Research output: ThesisDoctoral Thesis


Publication date28/10/2011
Number of pages330
Awarding Institution
Date of Award28/10/2011
Place of publicationLancaster
  • Lancaster University
<mark>Original language</mark>English


This study is based on a sociophonological investigation of the French of adolescents in their final year of collège in Perpignan, in south-west France. Perpignan is the cultural and administrative centre of three inter-related areas: the French département of Pyrénées-Orientales, the region of Roussillon and the region within greater Catalonia referred to as Catalunya-Nord. It is a meeting point of languages and cultures from both Europe and North Africa.

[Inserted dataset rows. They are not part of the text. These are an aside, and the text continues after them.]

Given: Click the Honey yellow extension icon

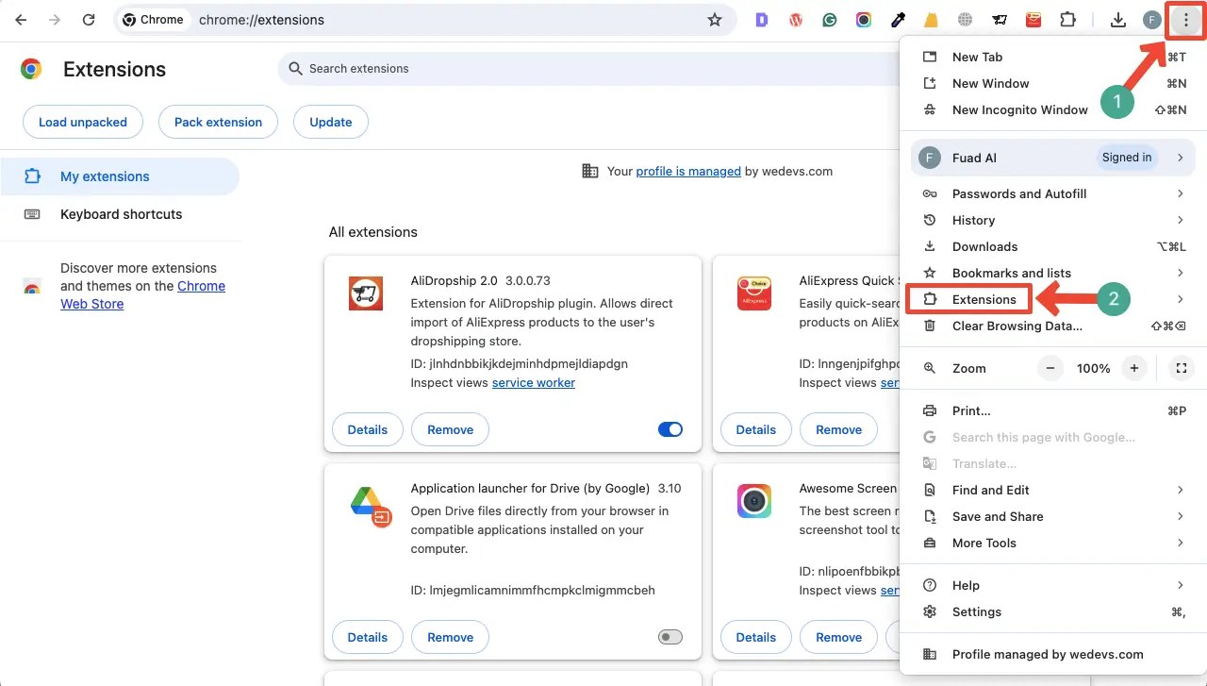Looking at the screenshot, I should pos(931,19).
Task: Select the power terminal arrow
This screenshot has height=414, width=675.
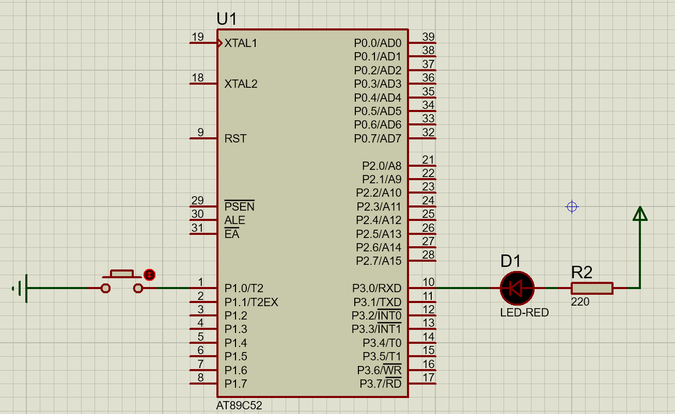Action: click(x=640, y=214)
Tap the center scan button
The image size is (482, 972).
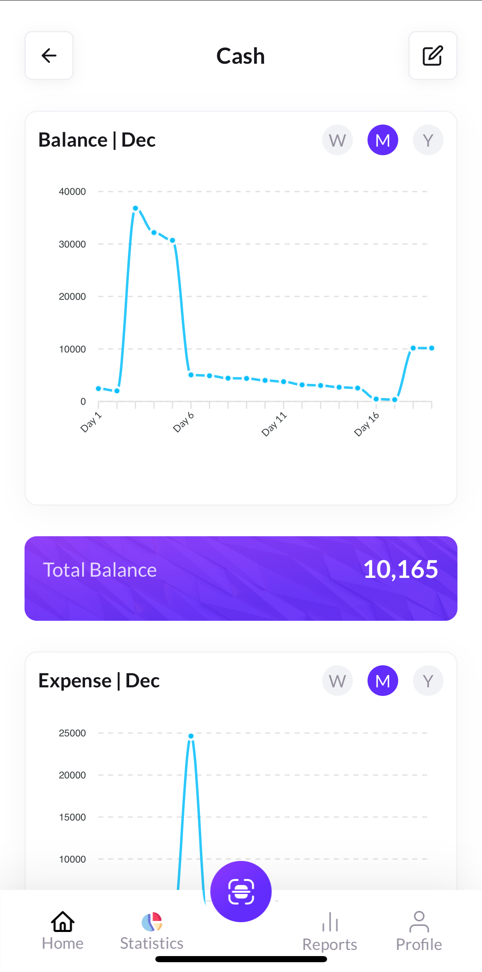pos(241,891)
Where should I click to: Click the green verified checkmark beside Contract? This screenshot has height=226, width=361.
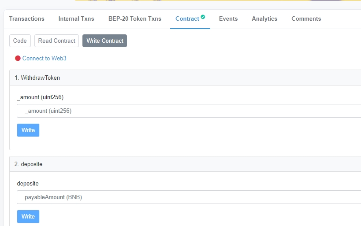coord(203,17)
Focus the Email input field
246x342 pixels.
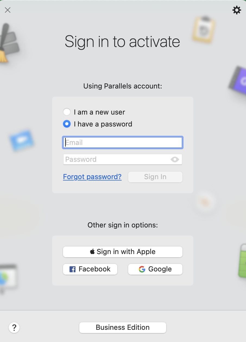point(123,143)
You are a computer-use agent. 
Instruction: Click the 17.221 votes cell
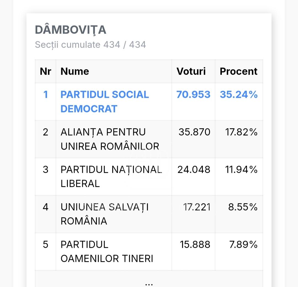tap(196, 207)
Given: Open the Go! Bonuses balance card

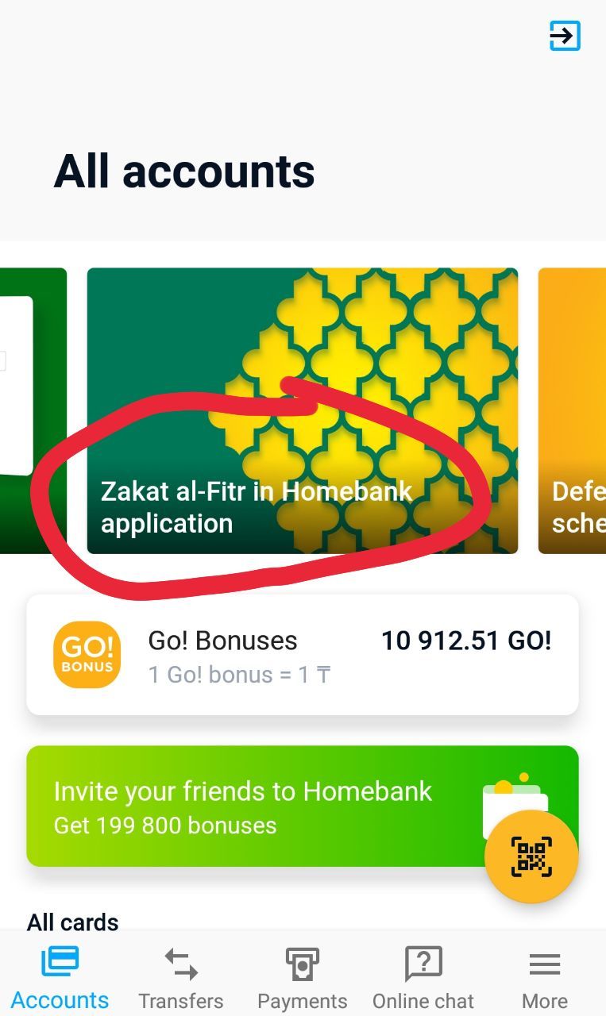Looking at the screenshot, I should pyautogui.click(x=303, y=655).
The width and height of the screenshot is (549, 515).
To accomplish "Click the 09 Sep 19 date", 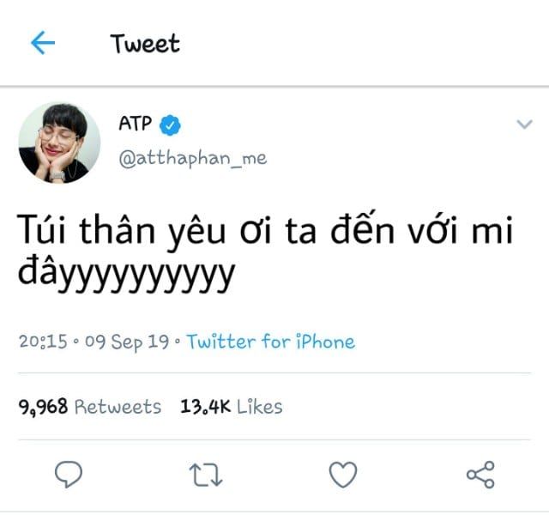I will click(x=127, y=342).
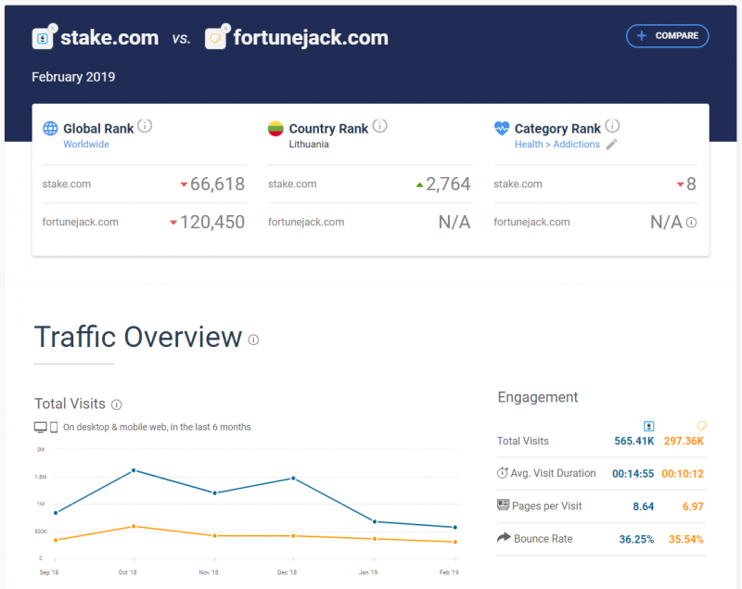Click the Lithuania flag icon
The width and height of the screenshot is (742, 589).
(x=275, y=129)
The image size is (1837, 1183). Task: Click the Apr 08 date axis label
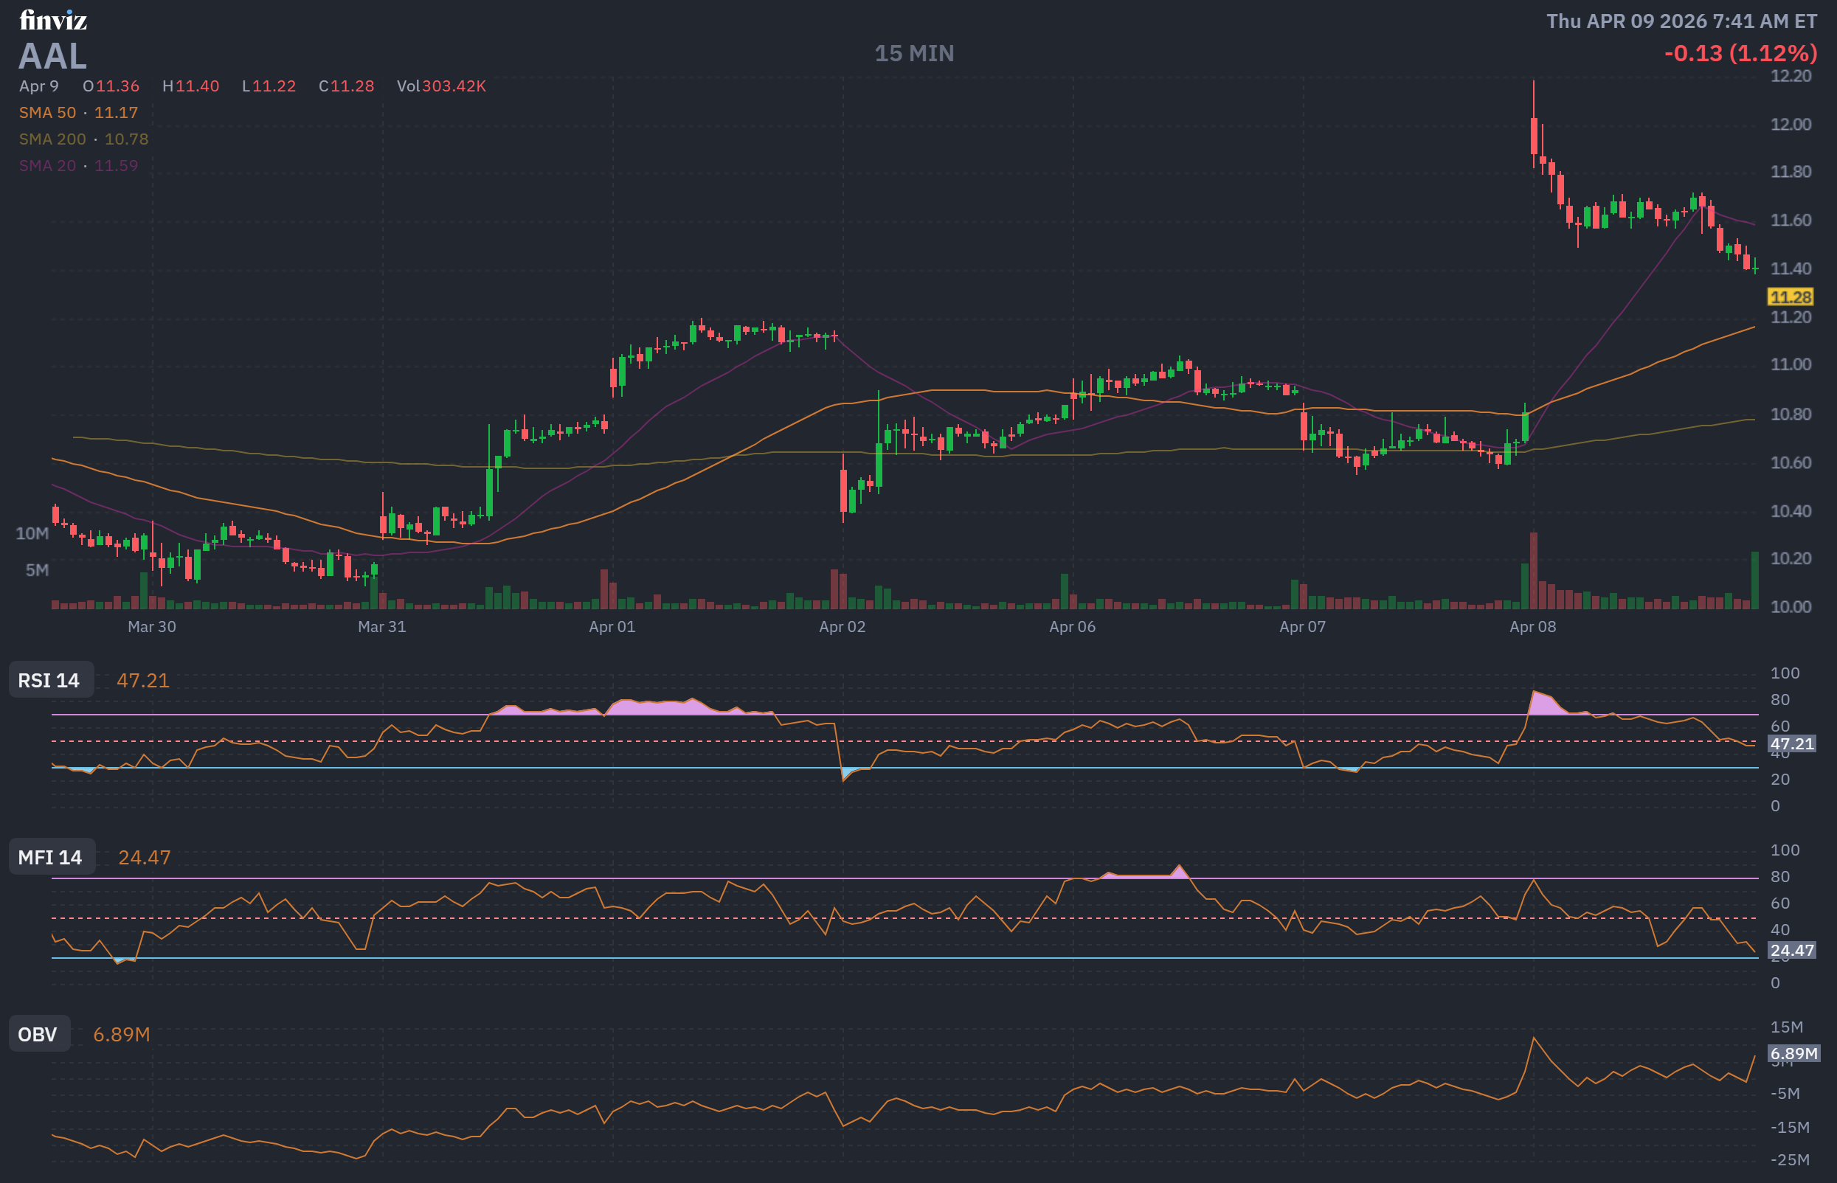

The thesis proposes that, within the context of Meridional French and Catalan, the spoken French of Perpignan adolescents is susceptible to standardisation and levelling processes. Through the in-depth analysis of three phonological features, in correlation with three social variables – gender, ethnolinguistic origin and socio-economic status – it aims to describe aspects of the contemporary variation and change of the speech of younger speakers.

The introductory chapter addresses the context and objectives of the study and the scope and parameters of the investigation.

Chapter 2 presents firstly, a brief summary of the historical evolution of the region of Roussillon and the city of Perpignan, and secondly, an overview of the linguistic situation and a discussion of the relative status and interaction of the three major linguistic influences present: Standard (northern) French, Meridional French, and Catalan.

Chapter 3 gives a detailed account of the development of the project from initial concepts and in the light of discussions with significant interested researchers in Perpignan, and a description of the methodological processes employed, including the selection of social variables, the process of identification of a representative sub-group of informants as the focus for a detailed analysis and the question of transcription.

Chapter 4 offers a presentation and discussion of the preliminary analyses of the Perpignan corpus and a brief overview of the issues surrounding the limitations of auditory accuracy.

There follow three chapters presenting an in-depth analysis of each of the three phonological variables under investigation, with discussion of issues appropriate and specific to each variable. Chapter 5 is concerned with the realisation of schwa in word-final and phrase-final sites. Chapter 6 considers nasalisation processes and the related issue of phonemic assimilation before focussing on the nasalisation or non-nasalisation of vowels in Standard French nasal vowel sites. Chapter 7 discusses the realisation of the phoneme /R/, leading into a brief consideration of the notion of “terminality”.

Chapter 8 presents an idiolectal synthesis of the individual informants within the sub-group, including features beyond the three linguistic variables specifically under investigation. This leads into the correlation of idiolectal features with the social variables. The chapter concludes with a discussion of the notion of “meridionality”.

The concluding chapter draws together the significant issues raised by the investigation and considers directions and areas of potential further study.

This study offers a contribution to a wider field of recent and current French regional phonological studies.